当時は1時間に1-2本しかなく、駅で友達とバスを待ちながら空き地の草花で遊んだり、長話をして過ごしたものだ。

中学・高校は通学に塾通い、休日河原町近辺に遊びに行くときもバスを利用した。
バスに乗っている間は勉強から離れられる時間。車窓からぼんやり外を眺めるひと時が好きだった。

コロナ禍座れなかった運転席横の最前席。ここからの眺めがお気に入り。

ただ、昭和のあの時代。稀ではあるが市バスの運転手さんに相当怖い人がいた。
運賃を払うのにもたつくと「早く!」と怒られたり、急発進したり、何かとせかされた記憶がある。
また今では考えられないが、割り込む一般車とケンカする運転手さんもいた。
クラクションだけならまだしも、割り込んできた車を追いかけ、横を並走しながら窓をバーンと開け「何や今の運転、危ないやろ!気いつけろ!」と車の運転手に怒鳴り、バンッと窓を閉める。
幼心に「怖えー」と縮こまっていたことを思い出す。
令和の今、それをやったら完全アウトだ。

若い頃お世話になりました。京阪バス。

最近は車内での転倒事故の予防が徹底されたためか、全国各地どこのバスに乗っても運転手さんが優しい。
着席するまで待ってくれるし、どちらに曲がるだの過剰すぎるくらいの車内アナウンス。降車時に「行ってらっしゃい!」と声をかけてくれる素敵な運転手さんに巡り合うと、元気が出る。
昭和の運転手さんがこれをみたら、「そこまでせなあかんのか」とひっくり返るんじゃないかしら。

休日の都バス。
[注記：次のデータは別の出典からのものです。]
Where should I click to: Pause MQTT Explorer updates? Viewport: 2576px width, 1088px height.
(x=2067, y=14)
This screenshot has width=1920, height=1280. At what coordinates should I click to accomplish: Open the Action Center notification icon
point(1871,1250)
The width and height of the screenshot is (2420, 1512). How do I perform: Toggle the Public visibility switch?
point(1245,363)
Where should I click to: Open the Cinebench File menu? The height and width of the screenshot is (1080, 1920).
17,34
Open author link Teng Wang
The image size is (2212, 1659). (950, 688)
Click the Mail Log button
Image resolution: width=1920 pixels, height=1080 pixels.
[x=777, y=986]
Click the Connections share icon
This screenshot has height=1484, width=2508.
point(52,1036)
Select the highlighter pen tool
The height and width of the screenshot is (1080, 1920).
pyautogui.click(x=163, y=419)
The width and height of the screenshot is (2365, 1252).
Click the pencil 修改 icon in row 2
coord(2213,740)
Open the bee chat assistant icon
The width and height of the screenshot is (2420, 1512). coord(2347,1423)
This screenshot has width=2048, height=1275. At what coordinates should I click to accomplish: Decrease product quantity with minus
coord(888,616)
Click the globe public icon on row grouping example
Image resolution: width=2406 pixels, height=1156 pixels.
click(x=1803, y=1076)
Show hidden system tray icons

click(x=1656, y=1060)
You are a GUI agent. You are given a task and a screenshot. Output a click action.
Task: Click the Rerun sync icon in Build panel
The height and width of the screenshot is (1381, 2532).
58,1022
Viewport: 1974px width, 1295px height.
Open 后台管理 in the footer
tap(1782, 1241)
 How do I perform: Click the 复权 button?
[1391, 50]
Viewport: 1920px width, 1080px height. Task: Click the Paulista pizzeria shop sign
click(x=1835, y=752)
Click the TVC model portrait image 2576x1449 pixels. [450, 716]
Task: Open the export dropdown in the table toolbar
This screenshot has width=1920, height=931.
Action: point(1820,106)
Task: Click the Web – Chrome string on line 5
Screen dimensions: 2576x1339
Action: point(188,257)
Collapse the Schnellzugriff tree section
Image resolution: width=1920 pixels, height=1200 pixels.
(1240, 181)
運転手さん、ご苦労様。

バスの運転に細心の注意を払いながら、同時に車中にも気配りをしないといけない運転手さん。
昭和の頃より神経を使う場面がさらに増えていることだろう。
いつも安全運転で私たちを運んでくれる彼らには感謝しかない。

先ほどの「行ってらっしゃい!」と声をかけてくれるいつもの運転手さん。
夜は降車時に「お疲れさまでした!」と声をかけてくれる。
彼の温かい声掛けが、ひとり家路につく私の疲れを癒してくれる。